*** Opening of EXTRACTED RECORDS ***
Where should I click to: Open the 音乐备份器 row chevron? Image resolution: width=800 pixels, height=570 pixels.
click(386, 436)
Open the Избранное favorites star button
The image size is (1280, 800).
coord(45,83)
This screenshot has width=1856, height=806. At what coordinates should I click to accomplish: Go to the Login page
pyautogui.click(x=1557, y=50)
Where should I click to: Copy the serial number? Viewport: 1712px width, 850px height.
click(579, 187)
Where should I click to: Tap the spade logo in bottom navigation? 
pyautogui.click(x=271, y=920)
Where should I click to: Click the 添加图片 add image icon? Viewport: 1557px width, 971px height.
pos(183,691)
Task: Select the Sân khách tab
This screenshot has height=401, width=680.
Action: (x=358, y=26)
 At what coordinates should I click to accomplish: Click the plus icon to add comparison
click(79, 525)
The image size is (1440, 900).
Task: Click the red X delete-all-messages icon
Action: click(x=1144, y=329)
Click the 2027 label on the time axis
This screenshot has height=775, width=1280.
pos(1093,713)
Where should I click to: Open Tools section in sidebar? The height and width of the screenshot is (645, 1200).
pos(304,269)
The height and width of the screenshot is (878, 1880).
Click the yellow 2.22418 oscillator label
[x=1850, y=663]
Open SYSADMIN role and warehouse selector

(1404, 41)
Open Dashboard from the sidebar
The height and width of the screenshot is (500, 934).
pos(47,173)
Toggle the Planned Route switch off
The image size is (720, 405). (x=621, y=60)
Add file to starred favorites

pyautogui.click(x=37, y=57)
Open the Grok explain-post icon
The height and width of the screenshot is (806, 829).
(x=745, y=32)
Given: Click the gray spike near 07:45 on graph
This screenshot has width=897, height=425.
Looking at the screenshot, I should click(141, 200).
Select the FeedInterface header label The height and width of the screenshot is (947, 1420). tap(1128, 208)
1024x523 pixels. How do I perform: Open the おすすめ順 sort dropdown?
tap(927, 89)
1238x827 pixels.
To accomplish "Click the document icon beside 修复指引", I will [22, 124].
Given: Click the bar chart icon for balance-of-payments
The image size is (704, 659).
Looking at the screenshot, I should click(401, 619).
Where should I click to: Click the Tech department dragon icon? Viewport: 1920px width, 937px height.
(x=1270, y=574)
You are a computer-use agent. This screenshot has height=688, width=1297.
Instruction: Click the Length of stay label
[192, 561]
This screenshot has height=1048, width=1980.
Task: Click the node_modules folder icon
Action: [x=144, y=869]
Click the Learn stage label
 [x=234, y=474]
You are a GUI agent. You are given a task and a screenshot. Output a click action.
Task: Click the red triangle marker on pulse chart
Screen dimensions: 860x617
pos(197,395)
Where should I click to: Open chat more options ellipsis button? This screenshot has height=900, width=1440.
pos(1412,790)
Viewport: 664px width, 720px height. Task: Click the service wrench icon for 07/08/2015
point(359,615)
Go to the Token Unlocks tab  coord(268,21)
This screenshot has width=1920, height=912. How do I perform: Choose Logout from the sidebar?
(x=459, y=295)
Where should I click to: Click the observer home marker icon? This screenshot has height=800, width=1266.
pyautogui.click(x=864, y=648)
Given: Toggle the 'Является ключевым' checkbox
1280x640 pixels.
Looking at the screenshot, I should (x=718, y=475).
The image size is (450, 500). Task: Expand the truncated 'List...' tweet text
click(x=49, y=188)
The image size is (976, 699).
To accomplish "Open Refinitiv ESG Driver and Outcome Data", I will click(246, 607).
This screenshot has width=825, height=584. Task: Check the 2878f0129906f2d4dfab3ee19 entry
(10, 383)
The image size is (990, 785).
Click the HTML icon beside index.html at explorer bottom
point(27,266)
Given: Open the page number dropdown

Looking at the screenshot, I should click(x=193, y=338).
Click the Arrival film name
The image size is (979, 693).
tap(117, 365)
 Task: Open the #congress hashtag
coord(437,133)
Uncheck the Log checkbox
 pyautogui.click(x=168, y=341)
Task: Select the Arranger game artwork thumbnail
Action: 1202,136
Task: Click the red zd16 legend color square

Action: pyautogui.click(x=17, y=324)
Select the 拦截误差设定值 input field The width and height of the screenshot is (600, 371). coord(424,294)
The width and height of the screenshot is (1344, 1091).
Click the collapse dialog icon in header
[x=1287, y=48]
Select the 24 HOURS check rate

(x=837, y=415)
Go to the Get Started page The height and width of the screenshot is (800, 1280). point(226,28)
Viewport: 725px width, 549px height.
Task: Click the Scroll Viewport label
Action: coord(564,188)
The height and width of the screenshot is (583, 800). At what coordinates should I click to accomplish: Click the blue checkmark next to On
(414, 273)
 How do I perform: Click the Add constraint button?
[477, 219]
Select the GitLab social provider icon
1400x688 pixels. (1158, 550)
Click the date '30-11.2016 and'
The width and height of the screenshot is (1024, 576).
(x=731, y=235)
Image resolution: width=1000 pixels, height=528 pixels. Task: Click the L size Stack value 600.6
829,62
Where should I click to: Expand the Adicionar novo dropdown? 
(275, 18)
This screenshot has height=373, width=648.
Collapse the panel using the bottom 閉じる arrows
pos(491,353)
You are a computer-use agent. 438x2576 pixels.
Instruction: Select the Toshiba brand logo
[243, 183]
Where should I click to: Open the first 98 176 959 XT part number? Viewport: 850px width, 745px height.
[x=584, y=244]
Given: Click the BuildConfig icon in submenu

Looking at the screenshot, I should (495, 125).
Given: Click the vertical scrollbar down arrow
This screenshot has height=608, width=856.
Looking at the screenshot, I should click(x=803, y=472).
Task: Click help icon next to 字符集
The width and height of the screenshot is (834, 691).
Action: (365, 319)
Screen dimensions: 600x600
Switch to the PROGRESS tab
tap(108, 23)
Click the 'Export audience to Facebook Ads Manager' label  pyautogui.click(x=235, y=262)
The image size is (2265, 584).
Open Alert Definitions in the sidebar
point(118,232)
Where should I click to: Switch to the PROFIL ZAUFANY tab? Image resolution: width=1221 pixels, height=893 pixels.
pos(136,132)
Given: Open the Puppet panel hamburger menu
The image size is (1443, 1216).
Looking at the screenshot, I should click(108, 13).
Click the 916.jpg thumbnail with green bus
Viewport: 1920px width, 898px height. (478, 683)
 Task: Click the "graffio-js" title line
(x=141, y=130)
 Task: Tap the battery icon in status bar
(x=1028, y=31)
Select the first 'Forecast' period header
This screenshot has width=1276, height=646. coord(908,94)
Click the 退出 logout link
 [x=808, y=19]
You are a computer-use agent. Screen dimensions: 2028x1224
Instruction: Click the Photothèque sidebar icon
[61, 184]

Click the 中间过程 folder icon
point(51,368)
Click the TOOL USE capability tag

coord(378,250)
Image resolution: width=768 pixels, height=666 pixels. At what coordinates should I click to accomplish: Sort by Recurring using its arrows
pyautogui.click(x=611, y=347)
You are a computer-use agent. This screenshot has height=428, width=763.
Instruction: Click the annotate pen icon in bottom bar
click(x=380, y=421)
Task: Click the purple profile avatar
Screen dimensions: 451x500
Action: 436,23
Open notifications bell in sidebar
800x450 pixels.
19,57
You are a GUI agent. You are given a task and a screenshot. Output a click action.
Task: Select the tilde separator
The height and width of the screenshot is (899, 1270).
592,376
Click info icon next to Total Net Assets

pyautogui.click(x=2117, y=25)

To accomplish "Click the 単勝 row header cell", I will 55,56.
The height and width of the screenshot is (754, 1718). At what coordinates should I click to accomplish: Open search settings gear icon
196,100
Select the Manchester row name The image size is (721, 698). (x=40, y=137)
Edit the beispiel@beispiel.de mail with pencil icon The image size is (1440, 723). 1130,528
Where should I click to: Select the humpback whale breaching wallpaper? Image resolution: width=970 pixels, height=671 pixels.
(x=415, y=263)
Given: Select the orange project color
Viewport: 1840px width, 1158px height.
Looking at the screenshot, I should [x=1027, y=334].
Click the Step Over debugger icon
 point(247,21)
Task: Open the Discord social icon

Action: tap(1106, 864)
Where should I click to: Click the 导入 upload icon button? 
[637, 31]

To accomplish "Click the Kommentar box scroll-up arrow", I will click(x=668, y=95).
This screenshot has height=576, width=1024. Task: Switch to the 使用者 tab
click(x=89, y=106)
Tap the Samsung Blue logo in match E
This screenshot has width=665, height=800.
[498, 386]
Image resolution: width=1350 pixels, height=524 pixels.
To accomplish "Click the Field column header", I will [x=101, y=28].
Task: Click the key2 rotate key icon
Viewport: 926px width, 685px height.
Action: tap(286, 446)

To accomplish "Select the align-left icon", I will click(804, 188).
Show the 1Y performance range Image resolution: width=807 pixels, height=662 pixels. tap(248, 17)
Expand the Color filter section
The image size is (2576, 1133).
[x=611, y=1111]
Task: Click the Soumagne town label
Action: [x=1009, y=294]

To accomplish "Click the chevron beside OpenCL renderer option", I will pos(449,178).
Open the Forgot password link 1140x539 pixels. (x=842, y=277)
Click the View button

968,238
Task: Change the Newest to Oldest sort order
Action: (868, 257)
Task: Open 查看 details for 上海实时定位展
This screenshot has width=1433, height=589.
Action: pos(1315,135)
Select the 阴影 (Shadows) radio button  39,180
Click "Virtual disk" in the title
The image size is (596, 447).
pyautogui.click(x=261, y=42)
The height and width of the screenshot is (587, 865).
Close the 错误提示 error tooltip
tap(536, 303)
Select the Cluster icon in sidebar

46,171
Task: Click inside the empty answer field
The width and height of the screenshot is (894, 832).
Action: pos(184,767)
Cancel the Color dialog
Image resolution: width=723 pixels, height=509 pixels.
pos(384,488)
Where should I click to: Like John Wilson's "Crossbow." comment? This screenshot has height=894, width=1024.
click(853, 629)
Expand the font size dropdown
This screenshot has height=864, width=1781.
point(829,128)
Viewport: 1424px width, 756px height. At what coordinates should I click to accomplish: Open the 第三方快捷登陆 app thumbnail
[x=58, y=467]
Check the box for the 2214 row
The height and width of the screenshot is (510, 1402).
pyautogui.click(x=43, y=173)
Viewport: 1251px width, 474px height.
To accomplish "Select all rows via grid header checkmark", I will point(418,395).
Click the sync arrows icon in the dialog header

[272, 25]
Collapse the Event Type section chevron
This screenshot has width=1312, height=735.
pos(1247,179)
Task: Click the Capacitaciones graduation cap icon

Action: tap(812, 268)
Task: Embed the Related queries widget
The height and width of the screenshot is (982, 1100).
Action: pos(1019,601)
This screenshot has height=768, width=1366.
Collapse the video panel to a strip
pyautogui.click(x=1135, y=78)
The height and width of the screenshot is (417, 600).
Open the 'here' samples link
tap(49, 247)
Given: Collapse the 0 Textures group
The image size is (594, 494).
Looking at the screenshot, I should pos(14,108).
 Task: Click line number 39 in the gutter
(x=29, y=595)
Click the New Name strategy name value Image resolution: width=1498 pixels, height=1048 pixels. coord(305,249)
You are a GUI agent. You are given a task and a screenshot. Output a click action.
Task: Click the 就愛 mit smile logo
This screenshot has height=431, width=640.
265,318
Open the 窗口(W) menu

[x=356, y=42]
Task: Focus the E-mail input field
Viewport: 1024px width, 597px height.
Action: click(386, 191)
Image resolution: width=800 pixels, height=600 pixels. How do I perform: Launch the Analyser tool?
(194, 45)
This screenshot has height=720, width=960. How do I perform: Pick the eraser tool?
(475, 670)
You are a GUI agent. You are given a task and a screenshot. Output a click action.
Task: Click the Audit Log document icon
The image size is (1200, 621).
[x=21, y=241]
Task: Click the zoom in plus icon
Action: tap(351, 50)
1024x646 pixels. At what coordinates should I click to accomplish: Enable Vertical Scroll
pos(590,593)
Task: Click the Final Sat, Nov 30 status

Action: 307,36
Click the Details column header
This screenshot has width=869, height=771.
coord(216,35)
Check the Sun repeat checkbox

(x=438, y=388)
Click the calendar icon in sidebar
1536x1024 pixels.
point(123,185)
*** Close of EXTRACTED RECORDS ***
▸ **WHAT THE EXERCISE ASKS**:
Find all lines holding the word "chart" in the records above and copy them.

▸ **YOUR RESPONSE**:
Given: Click the bar chart icon for balance-of-payments
Task: Click the red triangle marker on pulse chart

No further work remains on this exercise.